*** Extracted material ***

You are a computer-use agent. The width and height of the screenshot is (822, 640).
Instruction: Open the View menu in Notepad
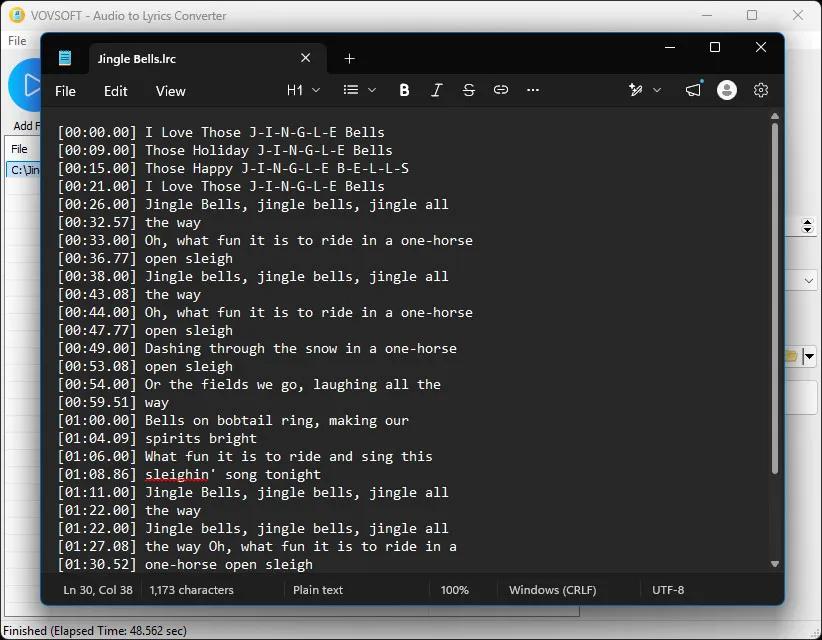170,91
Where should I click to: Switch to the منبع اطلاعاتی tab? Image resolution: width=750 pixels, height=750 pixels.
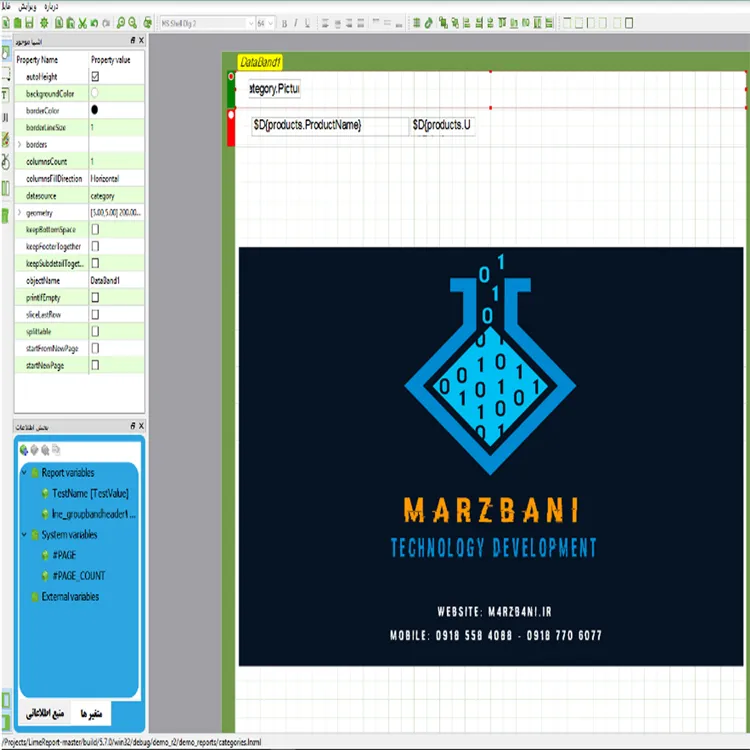tap(41, 713)

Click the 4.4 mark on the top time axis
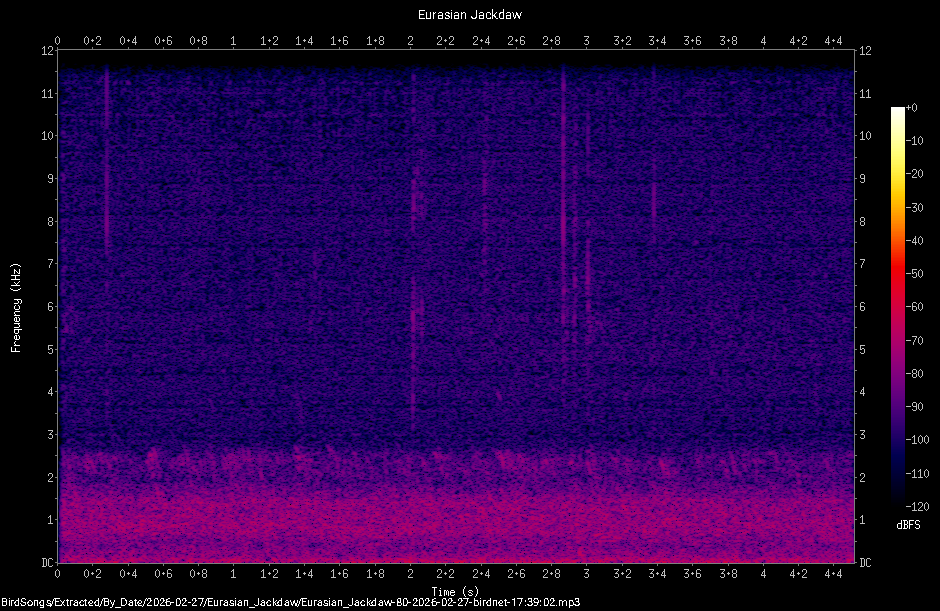832,42
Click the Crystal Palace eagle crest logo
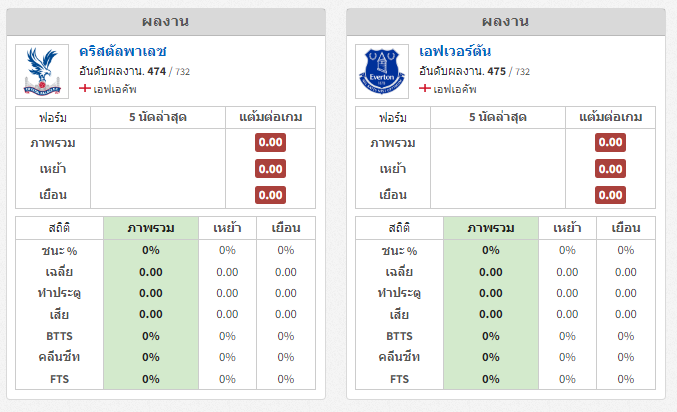The height and width of the screenshot is (412, 677). point(42,71)
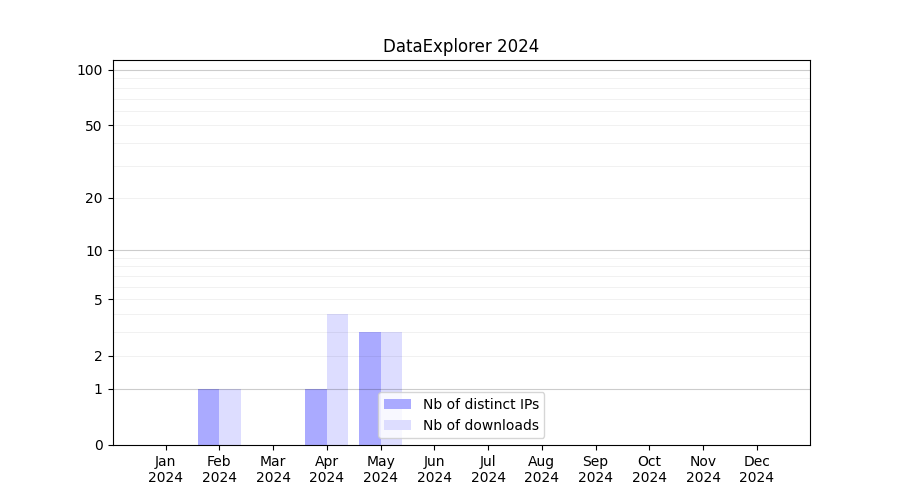Click the 'Jan 2024' x-axis label
The width and height of the screenshot is (900, 500).
(166, 469)
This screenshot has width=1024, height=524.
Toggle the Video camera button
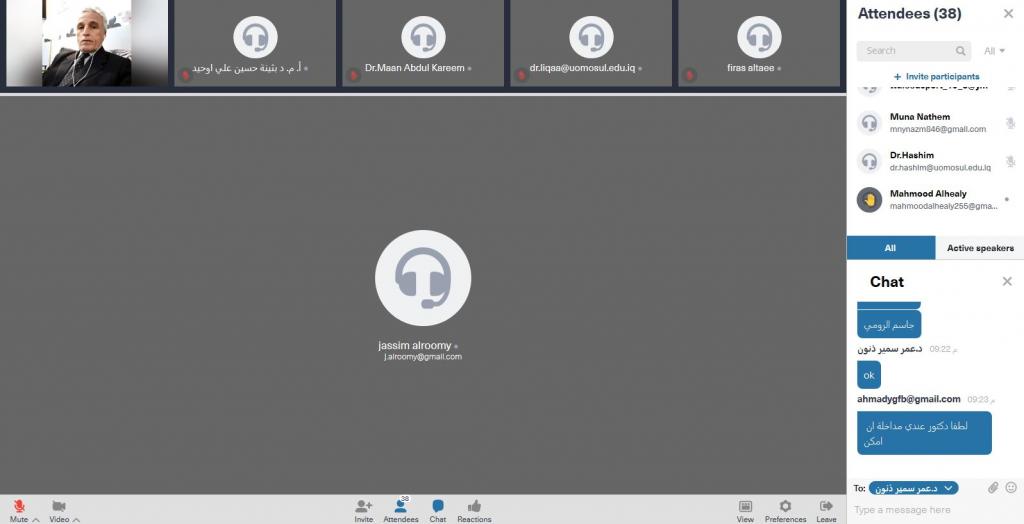tap(58, 507)
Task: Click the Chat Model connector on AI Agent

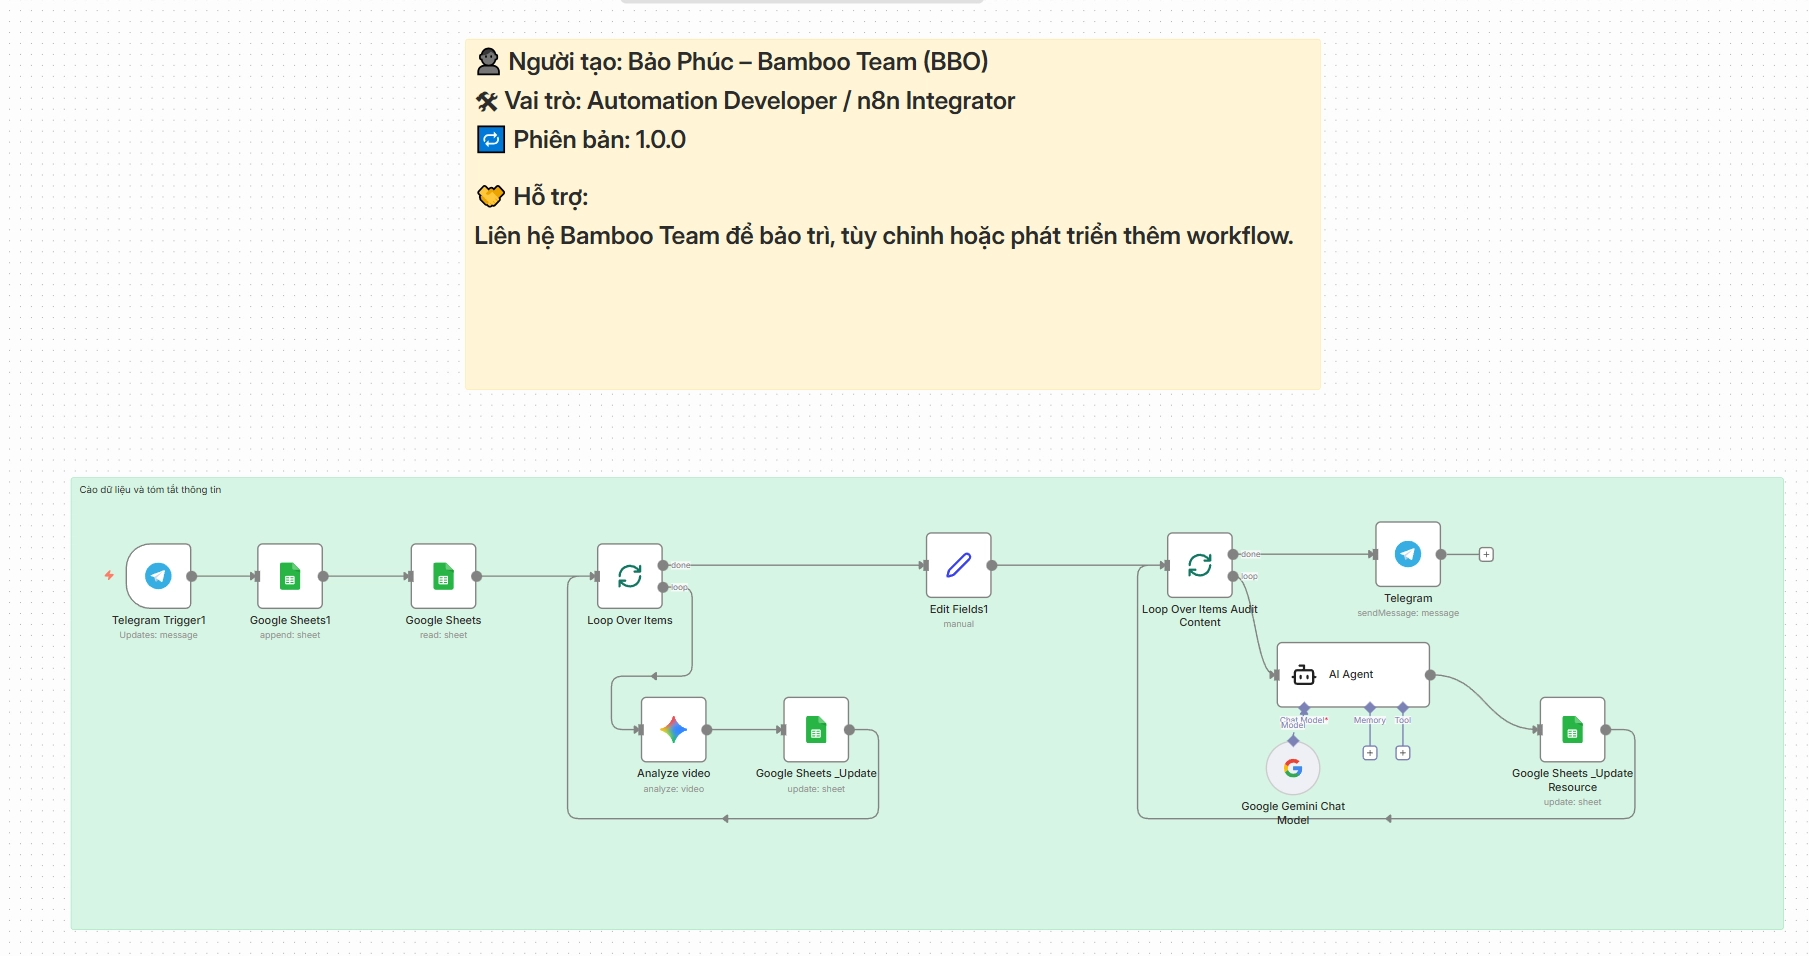Action: pos(1304,708)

***

**What the task asks**
Omit the pictures, then quote the rest of the material above exactly.

**Solution below**
You are a computer-use agent. The width and height of the screenshot is (822, 640).
Instruction: Open the View menu in Notepad
170,91
Where should I click to: Switch to the منبع اطلاعاتی tab? Image resolution: width=750 pixels, height=750 pixels.
tap(41, 713)

Click the 4.4 mark on the top time axis
832,42
Click the Crystal Palace eagle crest logo
The height and width of the screenshot is (412, 677). point(42,71)
Click the 'Jan 2024' x-axis label
The width and height of the screenshot is (900, 500).
(166, 469)
This screenshot has width=1024, height=524.
Toggle the Video camera button
tap(58, 507)
Task: Click the Chat Model connector on AI Agent

Action: pos(1304,708)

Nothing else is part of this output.